Three Southeast Asian countries, the Philippines, Indonesia and Malaysia, have reached an agreement for trilateral maritime cooperation to launch joint sea patrols in regional waters in an effort to deal with the rising number of kidnappings and pirate attacks, according to the Jakarta Post.
Under the agreement signed on August 1, the countries’ maritime security personnel would accompany commercial vessels through the Sulu archipelago to decrease security risks in the area.
Furthermore, the maritime forces would be allowed to enter another nation’s waters in order to pursue suspected criminals.

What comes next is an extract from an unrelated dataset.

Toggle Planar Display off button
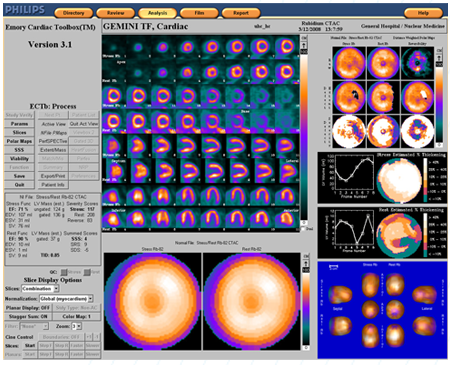This screenshot has width=450, height=365. pos(28,308)
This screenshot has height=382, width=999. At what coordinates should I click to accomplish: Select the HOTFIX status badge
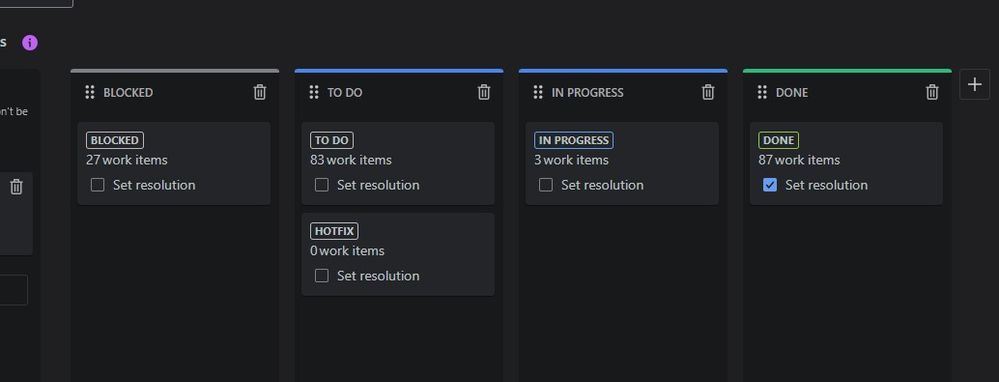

The deal comes on the back of a spate of kidnappings and armed robberies at sea by Filipino pirate groups, believed to be linked to Islamist extremists, the Abu Sayyaf.
Namely, the latest kidnapping involved three Indonesian crew members who were taken from their tugboat by armed pirates off the coast of Sabah, Malaysia, in early July.
The incident was preceded by another kidnapping in the southern Philippines, in June, when seven seafarers were taken from an Indonesian tugboat, which was underway towing a coal barge.
Due to a rise in hijackings of ships in the area, Indonesia started restricting coal shipments to the Philippines in April, when the country’s ports of Banjarmasin and Tarakan in Kalimantan stopped issuing shipping permits to vessels taking coal to the Philippines.